[[ Provided information open ]]

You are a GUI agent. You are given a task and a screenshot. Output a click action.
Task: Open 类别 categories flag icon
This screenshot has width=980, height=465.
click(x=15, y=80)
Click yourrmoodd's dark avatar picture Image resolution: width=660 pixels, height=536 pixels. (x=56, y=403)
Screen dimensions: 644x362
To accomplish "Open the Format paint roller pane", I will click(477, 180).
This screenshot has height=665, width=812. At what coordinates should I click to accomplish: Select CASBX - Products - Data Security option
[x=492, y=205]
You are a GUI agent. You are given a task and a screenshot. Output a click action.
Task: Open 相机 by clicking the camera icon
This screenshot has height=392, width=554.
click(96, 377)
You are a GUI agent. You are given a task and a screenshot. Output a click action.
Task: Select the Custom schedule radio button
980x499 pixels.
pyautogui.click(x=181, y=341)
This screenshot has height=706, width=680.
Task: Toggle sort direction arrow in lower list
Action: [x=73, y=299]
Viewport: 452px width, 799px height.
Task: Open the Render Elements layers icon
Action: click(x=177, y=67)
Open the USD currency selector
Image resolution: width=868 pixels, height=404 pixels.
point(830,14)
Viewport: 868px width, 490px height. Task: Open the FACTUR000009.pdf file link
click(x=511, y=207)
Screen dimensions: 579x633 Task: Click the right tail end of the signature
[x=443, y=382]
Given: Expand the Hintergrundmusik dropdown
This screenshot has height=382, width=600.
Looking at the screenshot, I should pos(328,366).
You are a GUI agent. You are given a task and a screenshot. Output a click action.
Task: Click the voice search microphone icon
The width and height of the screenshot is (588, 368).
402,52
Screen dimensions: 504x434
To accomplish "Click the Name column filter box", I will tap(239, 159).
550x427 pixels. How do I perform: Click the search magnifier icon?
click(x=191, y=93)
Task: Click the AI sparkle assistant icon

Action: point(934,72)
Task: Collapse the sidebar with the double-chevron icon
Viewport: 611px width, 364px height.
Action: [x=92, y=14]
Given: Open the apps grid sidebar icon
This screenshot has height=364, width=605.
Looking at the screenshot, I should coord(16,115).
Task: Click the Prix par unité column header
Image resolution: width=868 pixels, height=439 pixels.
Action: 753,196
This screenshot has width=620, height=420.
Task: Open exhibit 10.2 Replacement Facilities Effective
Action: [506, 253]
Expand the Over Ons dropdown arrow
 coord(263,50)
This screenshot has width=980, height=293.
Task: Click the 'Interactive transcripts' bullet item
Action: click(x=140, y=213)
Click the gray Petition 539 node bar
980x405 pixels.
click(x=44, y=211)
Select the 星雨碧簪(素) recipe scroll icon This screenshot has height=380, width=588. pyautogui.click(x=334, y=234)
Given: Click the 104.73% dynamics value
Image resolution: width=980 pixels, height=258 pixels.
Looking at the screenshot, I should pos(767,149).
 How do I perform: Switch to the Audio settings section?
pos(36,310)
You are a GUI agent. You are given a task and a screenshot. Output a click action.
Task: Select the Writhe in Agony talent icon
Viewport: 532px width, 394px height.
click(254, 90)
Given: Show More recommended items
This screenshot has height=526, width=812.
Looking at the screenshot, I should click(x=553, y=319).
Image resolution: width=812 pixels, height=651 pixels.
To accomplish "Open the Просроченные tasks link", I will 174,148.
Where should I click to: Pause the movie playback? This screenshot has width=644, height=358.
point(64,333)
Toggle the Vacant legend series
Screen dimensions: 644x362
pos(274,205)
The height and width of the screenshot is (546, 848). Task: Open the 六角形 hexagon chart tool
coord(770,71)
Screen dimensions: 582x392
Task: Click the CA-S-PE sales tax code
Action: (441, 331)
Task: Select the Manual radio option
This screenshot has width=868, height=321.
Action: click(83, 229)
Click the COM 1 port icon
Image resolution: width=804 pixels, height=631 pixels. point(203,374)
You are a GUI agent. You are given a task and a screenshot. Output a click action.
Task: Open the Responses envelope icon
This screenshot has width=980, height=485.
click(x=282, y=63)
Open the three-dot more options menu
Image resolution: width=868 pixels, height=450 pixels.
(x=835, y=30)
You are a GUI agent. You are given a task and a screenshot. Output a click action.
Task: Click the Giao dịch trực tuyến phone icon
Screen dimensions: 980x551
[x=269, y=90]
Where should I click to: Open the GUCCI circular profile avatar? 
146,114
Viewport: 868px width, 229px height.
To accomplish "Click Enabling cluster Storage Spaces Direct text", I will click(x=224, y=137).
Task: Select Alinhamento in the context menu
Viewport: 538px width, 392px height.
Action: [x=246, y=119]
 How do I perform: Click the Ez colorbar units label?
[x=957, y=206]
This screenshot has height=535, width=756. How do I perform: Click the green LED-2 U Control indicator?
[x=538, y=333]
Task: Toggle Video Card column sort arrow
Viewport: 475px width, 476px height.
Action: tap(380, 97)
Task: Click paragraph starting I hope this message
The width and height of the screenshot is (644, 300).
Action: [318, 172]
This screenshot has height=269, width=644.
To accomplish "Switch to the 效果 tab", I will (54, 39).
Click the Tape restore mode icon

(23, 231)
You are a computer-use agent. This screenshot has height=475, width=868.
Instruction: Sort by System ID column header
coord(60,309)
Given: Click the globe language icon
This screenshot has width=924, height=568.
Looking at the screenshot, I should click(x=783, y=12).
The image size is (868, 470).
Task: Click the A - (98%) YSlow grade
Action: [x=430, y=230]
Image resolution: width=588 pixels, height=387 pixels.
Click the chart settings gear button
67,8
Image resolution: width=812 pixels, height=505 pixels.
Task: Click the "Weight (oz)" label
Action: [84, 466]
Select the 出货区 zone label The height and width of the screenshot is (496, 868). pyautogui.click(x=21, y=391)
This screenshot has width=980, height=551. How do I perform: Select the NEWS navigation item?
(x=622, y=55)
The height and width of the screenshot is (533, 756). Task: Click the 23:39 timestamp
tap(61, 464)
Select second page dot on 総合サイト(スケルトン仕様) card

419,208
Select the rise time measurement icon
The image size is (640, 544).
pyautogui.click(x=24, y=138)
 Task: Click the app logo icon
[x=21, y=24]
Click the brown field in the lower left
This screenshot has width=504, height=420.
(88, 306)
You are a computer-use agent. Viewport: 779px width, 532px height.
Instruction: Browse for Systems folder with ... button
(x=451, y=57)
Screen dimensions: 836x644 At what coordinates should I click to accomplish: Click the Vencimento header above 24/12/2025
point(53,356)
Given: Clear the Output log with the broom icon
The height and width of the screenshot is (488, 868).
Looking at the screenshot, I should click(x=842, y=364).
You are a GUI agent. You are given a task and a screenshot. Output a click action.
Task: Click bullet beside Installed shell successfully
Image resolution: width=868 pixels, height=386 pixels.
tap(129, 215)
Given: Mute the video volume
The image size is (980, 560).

[[ Provided information closed ]]

[Your goal] Every record above must be printed again exactly as it stands.

[Solution for this problem]
You are a GUI agent. You are given a task and a screenshot. Output a click action.
Task: Open 类别 categories flag icon
This screenshot has width=980, height=465.
click(x=15, y=80)
Click yourrmoodd's dark avatar picture Image resolution: width=660 pixels, height=536 pixels. (x=56, y=403)
Screen dimensions: 644x362
To accomplish "Open the Format paint roller pane", I will click(477, 180).
This screenshot has height=665, width=812. At what coordinates should I click to accomplish: Select CASBX - Products - Data Security option
[x=492, y=205]
You are a GUI agent. You are given a task and a screenshot. Output a click action.
Task: Open 相机 by clicking the camera icon
This screenshot has height=392, width=554.
click(96, 377)
You are a GUI agent. You are given a task and a screenshot. Output a click action.
Task: Select the Custom schedule radio button
980x499 pixels.
pyautogui.click(x=181, y=341)
This screenshot has height=706, width=680.
Task: Toggle sort direction arrow in lower list
Action: [x=73, y=299]
Viewport: 452px width, 799px height.
Task: Open the Render Elements layers icon
Action: click(x=177, y=67)
Open the USD currency selector
Image resolution: width=868 pixels, height=404 pixels.
point(830,14)
Viewport: 868px width, 490px height. Task: Open the FACTUR000009.pdf file link
click(x=511, y=207)
Screen dimensions: 579x633 Task: Click the right tail end of the signature
[x=443, y=382]
Given: Expand the Hintergrundmusik dropdown
This screenshot has height=382, width=600.
Looking at the screenshot, I should pos(328,366).
You are a GUI agent. You are given a task and a screenshot. Output a click action.
Task: Click the voice search microphone icon
The width and height of the screenshot is (588, 368).
402,52
Screen dimensions: 504x434
To accomplish "Click the Name column filter box", I will tap(239, 159).
550x427 pixels. How do I perform: Click the search magnifier icon?
click(x=191, y=93)
Task: Click the AI sparkle assistant icon

Action: point(934,72)
Task: Collapse the sidebar with the double-chevron icon
Viewport: 611px width, 364px height.
Action: [x=92, y=14]
Given: Open the apps grid sidebar icon
This screenshot has height=364, width=605.
Looking at the screenshot, I should coord(16,115).
Task: Click the Prix par unité column header
Image resolution: width=868 pixels, height=439 pixels.
Action: 753,196
This screenshot has width=620, height=420.
Task: Open exhibit 10.2 Replacement Facilities Effective
Action: [506, 253]
Expand the Over Ons dropdown arrow
 coord(263,50)
This screenshot has width=980, height=293.
Task: Click the 'Interactive transcripts' bullet item
Action: click(x=140, y=213)
Click the gray Petition 539 node bar
980x405 pixels.
click(x=44, y=211)
Select the 星雨碧簪(素) recipe scroll icon This screenshot has height=380, width=588. pyautogui.click(x=334, y=234)
Given: Click the 104.73% dynamics value
Image resolution: width=980 pixels, height=258 pixels.
Looking at the screenshot, I should pos(767,149).
 How do I perform: Switch to the Audio settings section?
pos(36,310)
You are a GUI agent. You are given a task and a screenshot. Output a click action.
Task: Select the Writhe in Agony talent icon
Viewport: 532px width, 394px height.
click(254, 90)
Given: Show More recommended items
This screenshot has height=526, width=812.
Looking at the screenshot, I should click(x=553, y=319).
Image resolution: width=812 pixels, height=651 pixels.
To accomplish "Open the Просроченные tasks link", I will 174,148.
Where should I click to: Pause the movie playback? This screenshot has width=644, height=358.
point(64,333)
Toggle the Vacant legend series
Screen dimensions: 644x362
pos(274,205)
The height and width of the screenshot is (546, 848). Task: Open the 六角形 hexagon chart tool
coord(770,71)
Screen dimensions: 582x392
Task: Click the CA-S-PE sales tax code
Action: (441, 331)
Task: Select the Manual radio option
This screenshot has width=868, height=321.
Action: click(83, 229)
Click the COM 1 port icon
Image resolution: width=804 pixels, height=631 pixels. point(203,374)
You are a GUI agent. You are given a task and a screenshot. Output a click action.
Task: Open the Responses envelope icon
This screenshot has width=980, height=485.
click(x=282, y=63)
Open the three-dot more options menu
Image resolution: width=868 pixels, height=450 pixels.
(x=835, y=30)
You are a GUI agent. You are given a task and a screenshot. Output a click action.
Task: Click the Giao dịch trực tuyến phone icon
Screen dimensions: 980x551
[x=269, y=90]
Where should I click to: Open the GUCCI circular profile avatar? 
146,114
Viewport: 868px width, 229px height.
To accomplish "Click Enabling cluster Storage Spaces Direct text", I will click(x=224, y=137).
Task: Select Alinhamento in the context menu
Viewport: 538px width, 392px height.
Action: [x=246, y=119]
 How do I perform: Click the Ez colorbar units label?
[x=957, y=206]
This screenshot has height=535, width=756. How do I perform: Click the green LED-2 U Control indicator?
[x=538, y=333]
Task: Toggle Video Card column sort arrow
Viewport: 475px width, 476px height.
Action: tap(380, 97)
Task: Click paragraph starting I hope this message
The width and height of the screenshot is (644, 300).
Action: [318, 172]
This screenshot has height=269, width=644.
To accomplish "Switch to the 效果 tab", I will (54, 39).
Click the Tape restore mode icon

(23, 231)
You are a computer-use agent. This screenshot has height=475, width=868.
Instruction: Sort by System ID column header
coord(60,309)
Given: Click the globe language icon
This screenshot has width=924, height=568.
Looking at the screenshot, I should click(x=783, y=12).
The image size is (868, 470).
Task: Click the A - (98%) YSlow grade
Action: [x=430, y=230]
Image resolution: width=588 pixels, height=387 pixels.
Click the chart settings gear button
67,8
Image resolution: width=812 pixels, height=505 pixels.
Task: Click the "Weight (oz)" label
Action: [84, 466]
Select the 出货区 zone label The height and width of the screenshot is (496, 868). pyautogui.click(x=21, y=391)
This screenshot has width=980, height=551. How do I perform: Select the NEWS navigation item?
(x=622, y=55)
The height and width of the screenshot is (533, 756). Task: Click the 23:39 timestamp
tap(61, 464)
Select second page dot on 総合サイト(スケルトン仕様) card

419,208
Select the rise time measurement icon
The image size is (640, 544).
pyautogui.click(x=24, y=138)
 Task: Click the app logo icon
[x=21, y=24]
Click the brown field in the lower left
This screenshot has width=504, height=420.
(88, 306)
You are a computer-use agent. Viewport: 779px width, 532px height.
Instruction: Browse for Systems folder with ... button
(x=451, y=57)
Screen dimensions: 836x644 At what coordinates should I click to accomplish: Click the Vencimento header above 24/12/2025
point(53,356)
Given: Clear the Output log with the broom icon
The height and width of the screenshot is (488, 868).
Looking at the screenshot, I should click(x=842, y=364).
You are a GUI agent. You are given a task and a screenshot. Output a click action.
Task: Click bullet beside Installed shell successfully
Image resolution: width=868 pixels, height=386 pixels.
tap(129, 215)
Given: Mute the video volume
The image size is (980, 560).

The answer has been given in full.